C’est ici que nous rencontrons l’une des principales lacunes du modèle du processus politique, non pas tant parce qu’il ne s’applique qu’aux mouvements qui prennent l’État pour cible, comme l’affirment Goodwin et Jasper (2004 : 11), mais plutôt parce qu’il néglige les effets potentiels d’une structure des opportunités non politiques ou non étatiques. Au-delà de la dimension discursive et culturelle de toute structure d’opportunités (cf. Gamson et Meyer, 1996), on peut supposer, en effet, qu’il existe autant de structures d’opportunités qu’il existe de catégories de cible. Le sens et l’importance d’une cible donnée — une entreprise, une université, etc. — découlent de l’espace institutionnel dans lequel elle est encastrée. Par exemple, prendre une entreprise donnée pour cible n’a de sens et de valeur que dans le cadre d’un marché précis qui conditionne les forces et les faiblesses de cette entreprise ainsi que les options à sa disposition et la façon dont elle est susceptible de réagir. La structure des opportunités à laquelle sont confrontés les acteurs est ainsi tributaire de l’espace institutionnel au sein duquel leur cible et eux-mêmes évoluent. Dans la lignée d’Armstrong et Bernstein (2008) et d’autres auteurs néo-institutionnalistes (voir, entre autres, Friedland et Alford, 1991), nous faisons l’hypothèse d’une coexistence de multiples espaces institutionnels au sein d’une société donnée. Aussi, plutôt que d’affirmer la primauté de la structure des opportunités politiques, il convient d’examiner empiriquement la façon dont de multiples structures d’opportunités — politiques (au sens d’étatiques) ou non — sont encastrées les unes dans les autres et mutuellement constitutives.

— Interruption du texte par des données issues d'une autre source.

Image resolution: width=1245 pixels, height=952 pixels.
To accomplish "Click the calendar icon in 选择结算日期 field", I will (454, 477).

Il est important d’insister sur le fait que nous ne cherchons pas ici à souligner l’existence d’une structure d’opportunités politiques à niveaux multiples qui reflèterait une articulation entre des structures nationales, transnationales et internationales. Plusieurs auteurs ont déjà étudié l’interaction entre de telles structures (voir Marks et McAdam, 1996 ; Meyer, 2003 ; Rodriguez-Garavito, 2007), mais leurs considérations se sont limitées à la structure des opportunités étatiques et interétatiques. La primauté revient toujours au système politique, qu’il soit défini en termes nationaux ou supranationaux, et ce, quelle que soit la cible des mobilisations. Bien que nous reconnaissions les effets structurants du système politique, nous voudrions nous attarder sur la structure des opportunités qui modèle les mobilisations prenant pour cible des pouvoirs non gouvernementaux.

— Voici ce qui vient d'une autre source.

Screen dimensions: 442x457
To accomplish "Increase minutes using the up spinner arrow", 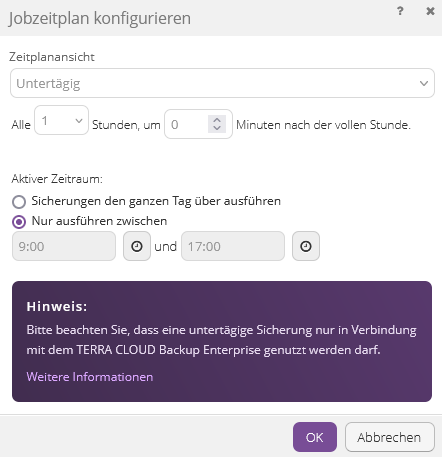I will (217, 120).
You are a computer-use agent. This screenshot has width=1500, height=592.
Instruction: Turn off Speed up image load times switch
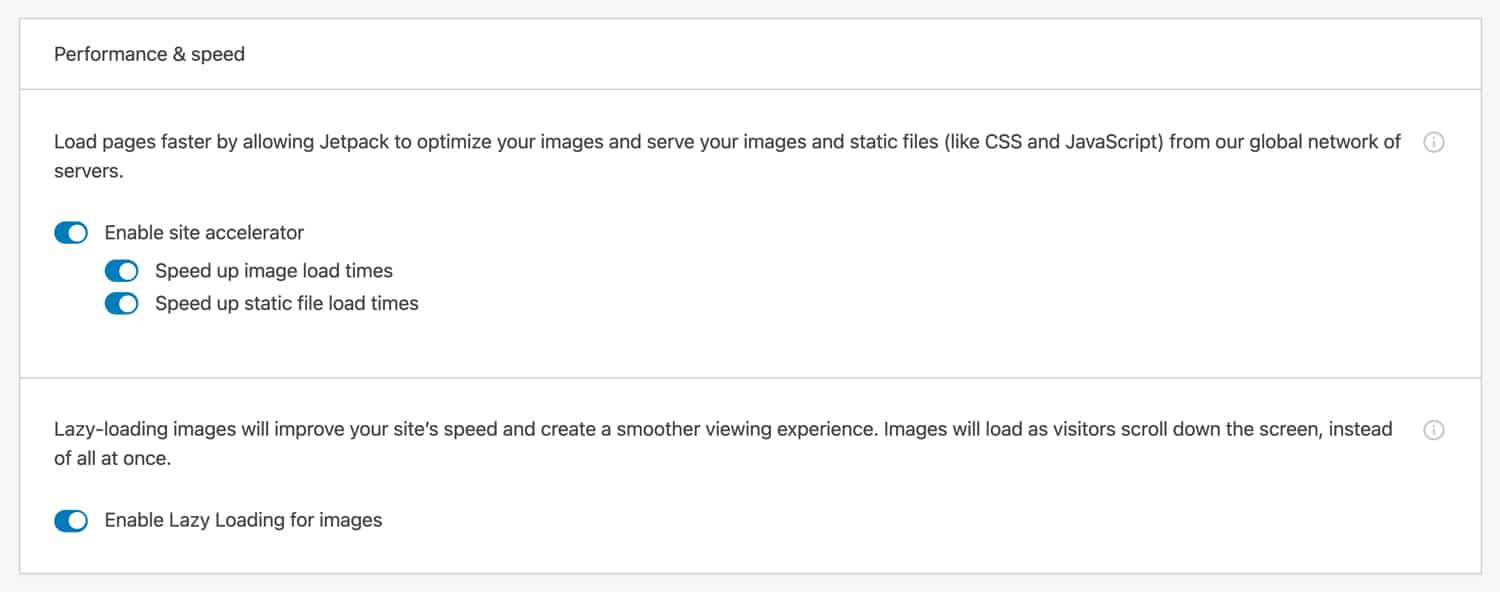click(x=121, y=271)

Nous pencher sur d’autres types de structure d’opportunités n’implique pas que nous abandonnions la logique explicative du modèle du processus politique. Bien au contraire. Quoi qu’en disent ses détracteurs et en dépit de son manque de constance empirique, ce modèle a le mérite de nous indiquer de façon relativement précise un nombre limité de facteurs à prendre en compte pour expliquer l’émergence et les modes d’action privilégiés des mouvements sociaux. Dans le modèle du processus politique, comme nous l’avons remarqué plus haut, ces facteurs sont tous liés à l’État et au système politique. Cependant, leur logique est transposable à d’autres contextes ou structures. La SOP a un effet sur les acteurs dans la mesure où elle facilite ou empêche l’action collective et la canalise. On peut très bien imaginer que des facteurs non politiques jouent un rôle similaire.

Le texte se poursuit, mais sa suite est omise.